[Directions] What the answer must hold is the line containing "Where should I" and all lines after it through the end of the listing, copied exactly, with pictures left out.

Supplied information: Begin

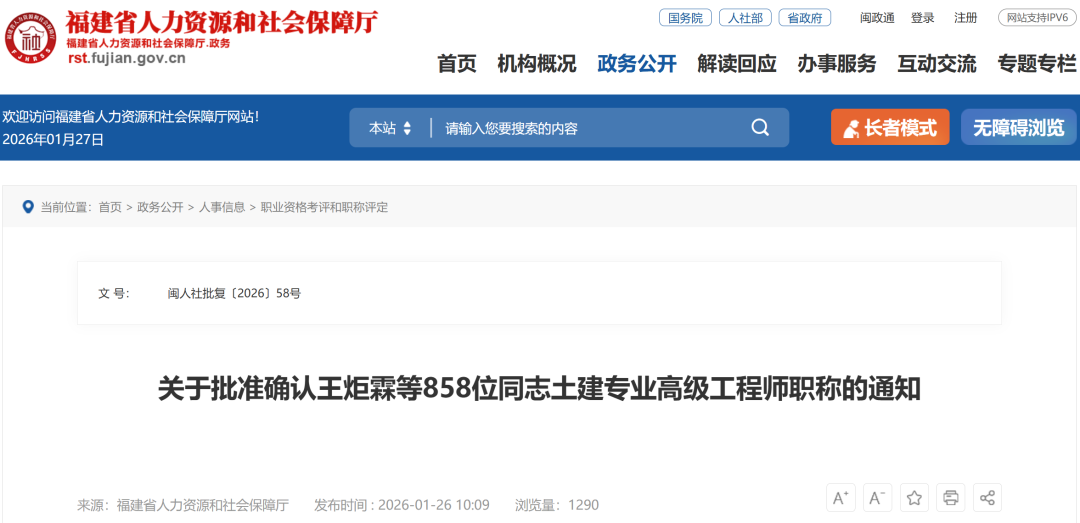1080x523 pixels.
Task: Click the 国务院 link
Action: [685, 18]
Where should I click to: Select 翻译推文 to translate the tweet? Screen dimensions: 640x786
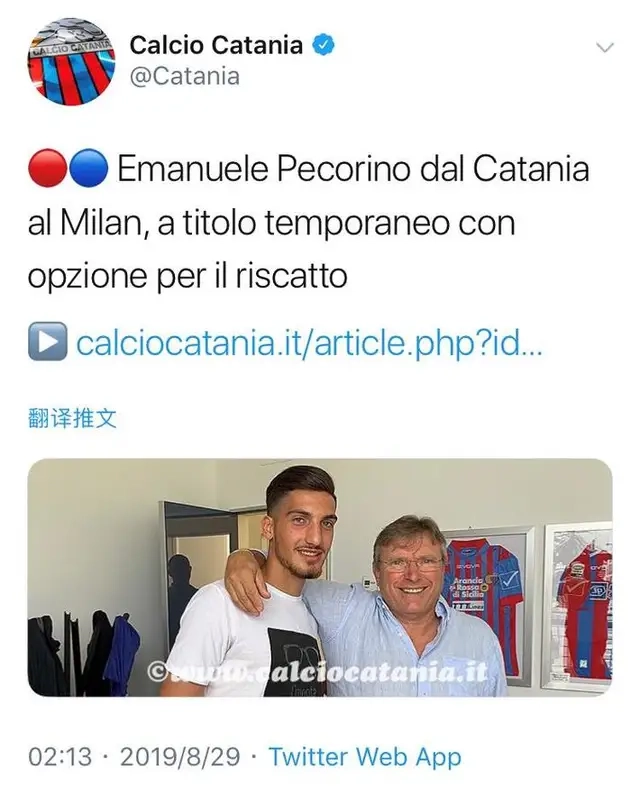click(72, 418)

Supplied information: End

[Exercise solution]
Where should I click to: Select 翻译推文 to translate the tweet? Screen dimensions: 640x786
click(72, 418)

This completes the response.